◆ CONSIGNES:
1) Recopiez fidèlement le passage de l'extrait sur le litige fiscal de la SARL Tahiti Plage qui commence aux mots "Vu la procédure" et s'arrête après les mots "31 décembre 2011.".
2) Résumez en deux phrases l'extrait sur le litige fiscal de la SARL Tahiti Plage.
3) Rédigez la suite de l'extrait sur le litige fiscal de la SARL Tahiti Plage à partir de sa dernière phrase.
── TEXTE FOURNI
Vu la procédure suivante :
Procédure contentieuse antérieure :
La SARL Tahiti Plage a demandé au tribunal administratif de Marseille de prononcer la décharge des cotisations supplémentaires d'impôt sur les sociétés auxquelles elle a été assujettie au titre des années 2009, 2010 et 2011 et des rappels de taxe sur la valeur ajoutée qui lui ont été réclamés pour la période du 1er janvier 2009 au 31 décembre 2011.
Par un jugement n° 1401109 du 19 octobre 2016, le tribunal administratif de Marseille a rejeté sa demande.
Procédure devant la Cour :
Par une requête et un mémoire, enregistrés le 22 novembre 2016, et le 11 juillet 2017, la SARL Tahiti Plage, représentée par MeA..., demande à la Cour :
1°) d'annuler le jugement du tribunal administratif de Marseille du 19 octobre 2016 ;
2°) de prononcer la décharge des impositions en litige ;
Elle soutient que :
- la reconstitution des recettes est radicalement viciée dans son principe ;
- l'administration a fondé sa reconstitution sur des secteurs déterminés en fonction du taux de taxe sur la valeur ajoutée et non sur une approche " matières ", répercutant ainsi sur la reconstitution du secteur de la restauration celui relatif à la location de matelas ;
- elle a pris en compte une partie très faible du chiffre d'affaires pour reconstituer par déduction la totalité du chiffre d'affaires ;
- l'administration s'est fondée sur les recettes réalisées pendant la période allant du 11 août 2012 au 17 septembre 2012 dont elle a extrapolé les montants pour reconstituer le chiffre d'affaires de l'ensemble de la période vérifiée alors qu'il est établi que lesdites recettes réalisées en 2012 ne peuvent être représentatives de l'ensemble de la période compte tenu de l'absence de concurrence durant ladite saison.
- s'agissant des tickets RAZ journaliers, malgré certaines omissions, les recettes reportées respectent strictement la ventilation selon les taux figurant sur les tickets RAZ ;
- à titre subsidiaire, s'agissant de la reconstitution des recettes tirées de la vente de boissons alcoolisées, elle conteste l'application d'un prix médian de 4 euros non étayé pour la ventilation des ventes de bières ;
- sur le taux des offerts, des pertes et de la consommation du personnel, il y a lieu d'appliquer uniformément le taux de 20 % retenu par l'administration uniquement pour les pertes et prélèvements de bière pression.
Par un mémoire en défense, enregistré le 20 mars 2017, le ministre de l'économie et des finances conclut au rejet de la requête.
Il soutient qu'aucun moyen de la requête de la société n'est fondé.
────
── DONNÉES SOURCES
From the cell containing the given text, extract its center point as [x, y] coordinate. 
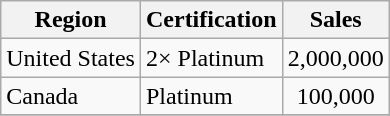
────
◆ RÉPONSES DANS L'ORDRE:
1)
Vu la procédure suivante :
Procédure contentieuse antérieure :
La SARL Tahiti Plage a demandé au tribunal administratif de Marseille de prononcer la décharge des cotisations supplémentaires d'impôt sur les sociétés auxquelles elle a été assujettie au titre des années 2009, 2010 et 2011 et des rappels de taxe sur la valeur ajoutée qui lui ont été réclamés pour la période du 1er janvier 2009 au 31 décembre 2011.

2) Le tribunal administratif de Marseille a rejeté, le 19 octobre 2016, la demande de la SARL Tahiti Plage tendant à la décharge de cotisations supplémentaires d'impôt sur les sociétés et de rappels de taxe sur la valeur ajoutée portant sur les années 2009 à 2011, et celle-ci demande à la Cour d'annuler ce jugement et de prononcer la décharge. La société conteste notamment la reconstitution de ses recettes par l'administration, tandis que le ministre de l'économie et des finances conclut au rejet de la requête.

3)
Par un mémoire, enregistré le 21 novembre 2018, Me C...B..., agissant en qualité de liquidateur judiciaire de la SARL Tahiti Plage, désigné par jugement du 21 septembre 2018 du tribunal de commerce de Tarascon, représenté par MeA..., déclare reprendre l'instance engagée par la SARL Tahiti Plage.
Vu les autres pièces du dossier.
Vu :
- le code général des impôts et le livre des procédures fiscales ;
- le code de justice administrative.
Les parties ont été régulièrement averties du jour de l'audience.
Ont été entendus au cours de l'audience publique :
- le rapport de M. Haïli,
- les conclusions de M. Ouillon , rapporteur public,
- et les observations de MeA..., représentant MeB..., mandataire judiciaire de la société requérante.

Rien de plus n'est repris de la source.